High grade dysplasia (HGD) refers to precancerous changes in the cells of the esophagus. Gastroesophageal reflux disease (GERD) can be complicated by Barrett’s esophagus (BE), a change in the normal esophageal cells to intestinal-like cells. BE cells can become abnormal or dysplastic. Low grade and then high grade dysplasia can develop. HGD significantly increases a person’s risk for esophageal adenocarcinoma and in most cases will progress to cancer without any treatment. When someone is diagnosed with HGD, an intervention is advised including endoscopic resection and Barrx ablation or in some cases an esophagectomy is recommended for treatment.

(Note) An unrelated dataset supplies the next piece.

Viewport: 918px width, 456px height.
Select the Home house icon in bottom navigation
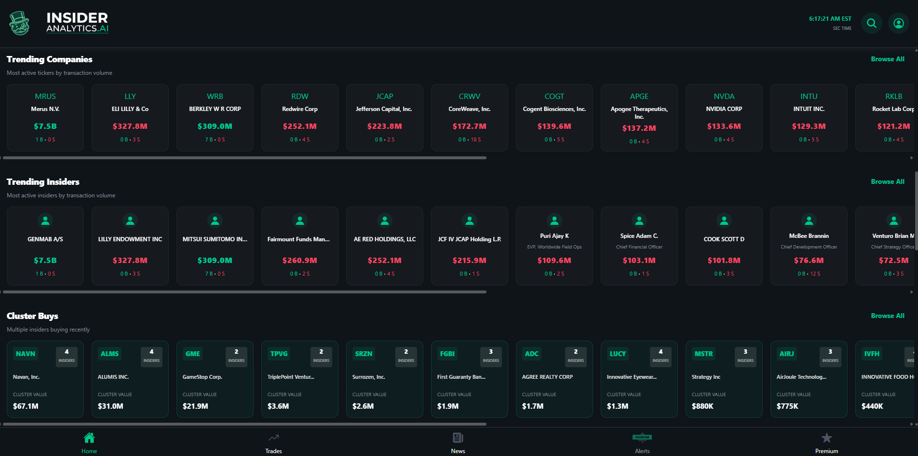89,438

Treatment of HGD requires an interdisciplinary approach that draws on various medical specialties. At BMC, physicians in our Center for Minimally Invasive Esophageal Therapies provide comprehensive, quality care including medical oncology, radiation oncology, thoracic surgery, gastroenterology, pathology, pulmonary medicine and radiology.
What are the Symptoms of High-Grade Dysplasia?

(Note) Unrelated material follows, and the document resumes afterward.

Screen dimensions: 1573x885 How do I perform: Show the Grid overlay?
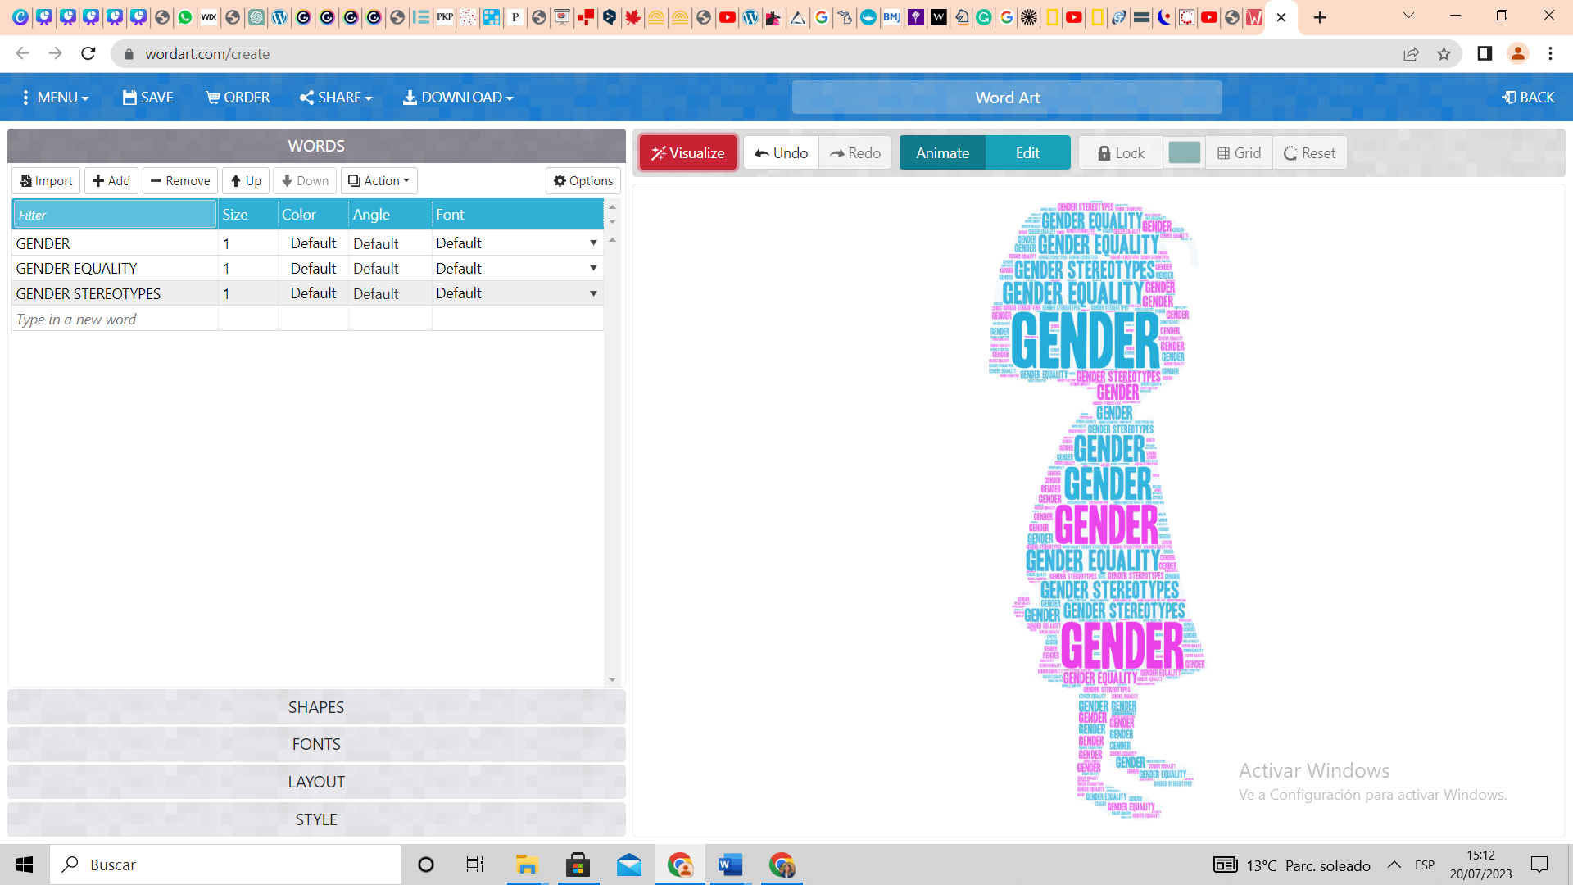coord(1238,152)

You may not experience any symptoms, but they can include:
- A loss of your heartburn symptoms from GERD, can suggest Barrett’s esophagus has developed (although you can have heartburn and BE). HGD occurs in the setting of BE; thus, HGD would be found on an endoscopy for GERD or BE surveillance.

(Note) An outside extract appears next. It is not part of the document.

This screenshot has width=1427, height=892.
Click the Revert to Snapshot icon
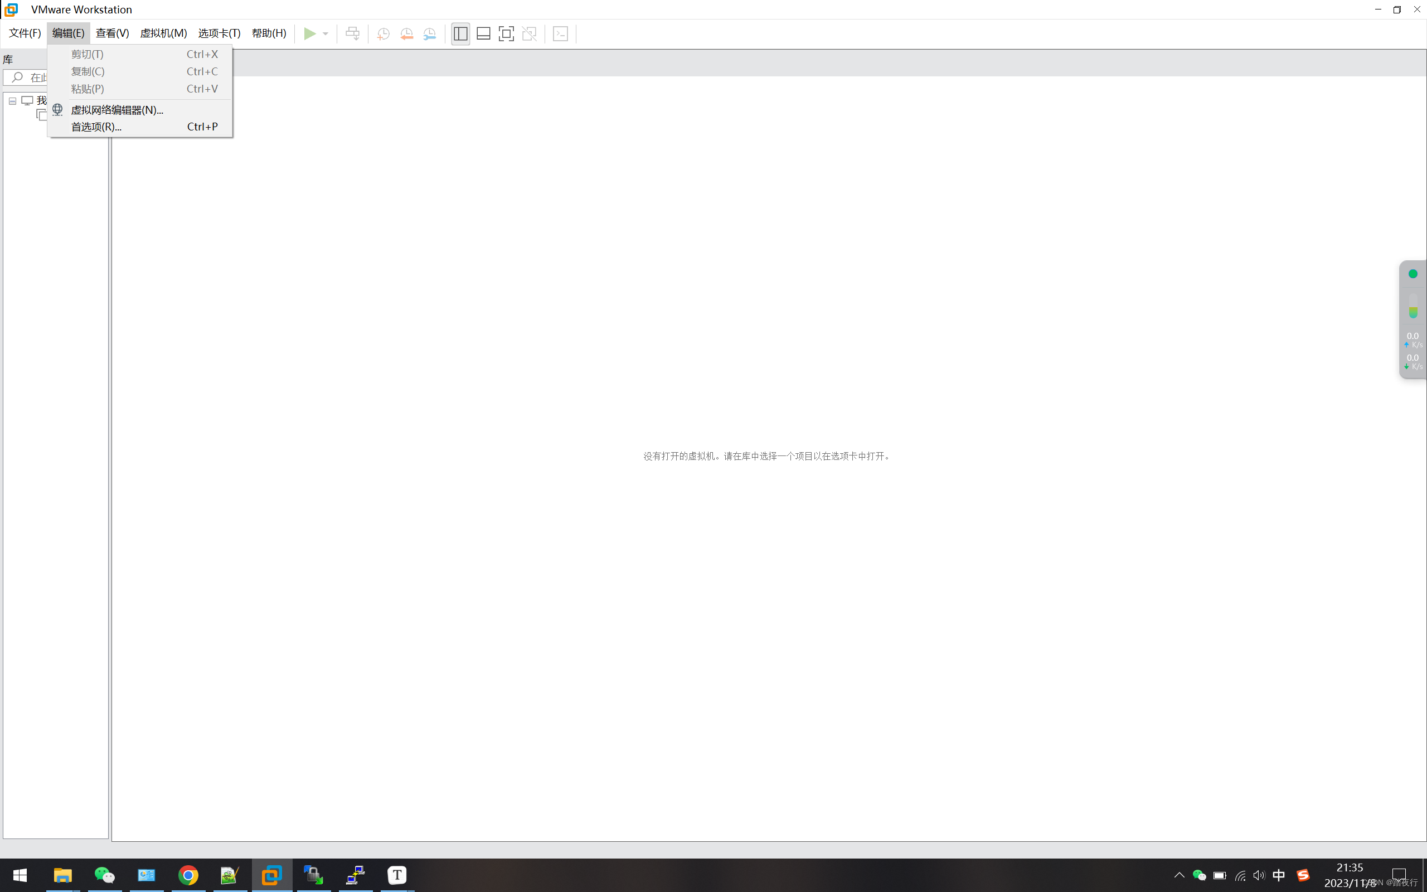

- If you have trouble swallowing, this suggests the dyplasia has progressed to cancer.
What are the Causes?
Dysplasia is a complication of gastroesophageal disease (GERD) and BE.
How is High-Grade Dysplasia Diagnosed?
Diagnosis is often difficult, as symptoms may be limited.
You will receive an intravenous sedative and pain medication. Once comfortable, the physician will then examine the area using an endoscope—a lighted tube with a small camera at the end. The physician will be able to view any abnormalities and take a tissue samples (biopsies) if necessary.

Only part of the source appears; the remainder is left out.